* _Exercise instructions_:
[1] In the gardening article, how many female winterberries does the author plant around the two males in the circle design?
[2] Please reproduce the gardening article from "Now for the" to "beautiful native plants!".
[3] Decide whether each statement agrees with the gardening article. Answer yes or no and quote the deciding words. (a) Deer will eat the leaves of winterberry. (b) Red twig dogwood is native to Ohio. (c) The author has been with Cleveland Metroparks for ten years.

* _Text shown_:

=-=-=

Blooms, Branches and Berries
By Jerry “Paw-paw” Wochna
The typical winter landscape is stark, with grays, browns and whites. There seems to be little hope of bright colors until spring. But wait…
There is hope! And it is found in a shrub which is native to Ohio called Ilex verticillata
, commonly known as winterberry. Just around November, as the leaves fall off this shrub, the bright red berries of the female winterberry begin their stunning display. And here is the added pleasant surprise - the deer and the Japanese beetles won’t eat any part of this shrub; but late in the winter hungry birds will descend to polish off those berries. What a show!
Go to your local nursery and ask for this shrub. The nursery person should be knowledgeable to help you pair the female winterberries with some appropriate males. Winterberries are dioecious (separate male and female plants). Only fertilized female flowers in the spring will produce those attractive red berries in winter. I have had good success with a circle design using two males in the center surrounded by five to seven females on the outer ring.
Another great showpiece in the winter landscape is Cornus sericea,
commonly known as red twig dogwood. It is also a native of Ohio and glistens when the suns rays hit those red branches. Red twig dogwood also catches the eye after a fresh crisp white snow fall. Wow: what a contrast in colors!
Now for the impossible? The blooms. Our little viola and pansy flowers are lovers of the cool weather. Add a few of these flowers beneath your winterberry and red twig dogwood for splashes of extra color. They will retreat in severe cold but on days near or above freezing they will start to rally.
On a cold snowy day, with of course a hot cup of tea, cocoa, or coffee, you can watch from your window and admire your colorful winter landscape.
About the Author
Jerry "Paw Paw" Wochna has been with Cleveland Metroparks for twenty years and is currently working in Rocky River Reservation. His passions are native pollinating plants, farming, and making maple syrup. Some of you met Jerry at our Donor Appreciation Dinner last year, where he brought a red wagon full of beautiful native plants!

=-=-=

* _Provided material_:
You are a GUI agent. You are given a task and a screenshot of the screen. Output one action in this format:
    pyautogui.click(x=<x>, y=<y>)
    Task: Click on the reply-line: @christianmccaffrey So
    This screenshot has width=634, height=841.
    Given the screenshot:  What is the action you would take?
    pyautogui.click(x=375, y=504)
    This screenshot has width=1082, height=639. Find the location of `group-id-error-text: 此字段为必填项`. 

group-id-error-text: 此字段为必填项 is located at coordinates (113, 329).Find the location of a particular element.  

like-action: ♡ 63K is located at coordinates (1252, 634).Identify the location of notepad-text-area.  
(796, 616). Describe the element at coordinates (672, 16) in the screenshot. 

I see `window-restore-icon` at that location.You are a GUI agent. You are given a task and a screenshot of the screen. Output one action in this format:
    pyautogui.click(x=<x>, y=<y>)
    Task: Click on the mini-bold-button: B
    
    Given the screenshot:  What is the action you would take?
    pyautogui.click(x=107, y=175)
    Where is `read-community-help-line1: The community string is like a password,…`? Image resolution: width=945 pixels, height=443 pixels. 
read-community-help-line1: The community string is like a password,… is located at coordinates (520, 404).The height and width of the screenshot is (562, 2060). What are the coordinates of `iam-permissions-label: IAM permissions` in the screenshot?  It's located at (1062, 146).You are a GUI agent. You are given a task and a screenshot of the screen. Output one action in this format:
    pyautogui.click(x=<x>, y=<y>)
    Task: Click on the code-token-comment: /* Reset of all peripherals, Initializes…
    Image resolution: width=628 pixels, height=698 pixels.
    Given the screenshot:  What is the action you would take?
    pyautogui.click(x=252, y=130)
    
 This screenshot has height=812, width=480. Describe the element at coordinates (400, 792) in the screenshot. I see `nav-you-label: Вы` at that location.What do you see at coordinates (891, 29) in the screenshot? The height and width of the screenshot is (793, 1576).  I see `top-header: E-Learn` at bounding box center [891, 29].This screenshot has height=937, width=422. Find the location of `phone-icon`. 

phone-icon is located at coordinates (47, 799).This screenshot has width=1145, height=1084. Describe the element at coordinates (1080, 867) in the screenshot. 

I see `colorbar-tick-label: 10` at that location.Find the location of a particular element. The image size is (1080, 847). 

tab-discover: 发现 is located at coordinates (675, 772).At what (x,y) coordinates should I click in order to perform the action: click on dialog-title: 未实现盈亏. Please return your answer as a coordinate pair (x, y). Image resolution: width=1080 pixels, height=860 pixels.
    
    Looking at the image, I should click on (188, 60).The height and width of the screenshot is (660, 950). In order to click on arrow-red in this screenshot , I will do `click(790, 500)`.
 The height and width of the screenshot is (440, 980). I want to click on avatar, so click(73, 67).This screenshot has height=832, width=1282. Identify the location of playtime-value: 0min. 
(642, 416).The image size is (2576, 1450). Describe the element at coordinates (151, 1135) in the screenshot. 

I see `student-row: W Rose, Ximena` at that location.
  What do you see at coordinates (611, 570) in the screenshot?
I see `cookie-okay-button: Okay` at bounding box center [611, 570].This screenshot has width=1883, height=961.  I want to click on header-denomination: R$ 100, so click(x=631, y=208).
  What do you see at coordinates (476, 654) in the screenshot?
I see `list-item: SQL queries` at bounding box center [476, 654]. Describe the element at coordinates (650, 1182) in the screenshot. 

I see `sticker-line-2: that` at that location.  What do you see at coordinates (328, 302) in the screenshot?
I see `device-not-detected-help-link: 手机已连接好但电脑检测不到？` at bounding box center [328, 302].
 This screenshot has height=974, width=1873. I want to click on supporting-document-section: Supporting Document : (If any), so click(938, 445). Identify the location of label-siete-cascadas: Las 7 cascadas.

=-=-=

* _Results of the tasks_:
[1] Five to seven.

[2]
Now for the impossible? The blooms. Our little viola and pansy flowers are lovers of the cool weather. Add a few of these flowers beneath your winterberry and red twig dogwood for splashes of extra color. They will retreat in severe cold but on days near or above freezing they will start to rally.
On a cold snowy day, with of course a hot cup of tea, cocoa, or coffee, you can watch from your window and admire your colorful winter landscape.
About the Author
Jerry "Paw Paw" Wochna has been with Cleveland Metroparks for twenty years and is currently working in Rocky River Reservation. His passions are native pollinating plants, farming, and making maple syrup. Some of you met Jerry at our Donor Appreciation Dinner last year, where he brought a red wagon full of beautiful native plants!

[3]
(a) No: "the deer and the Japanese beetles won’t eat any part of this shrub"
(b) Yes: "It is also a native of Ohio"
(c) No: "has been with Cleveland Metroparks for twenty years"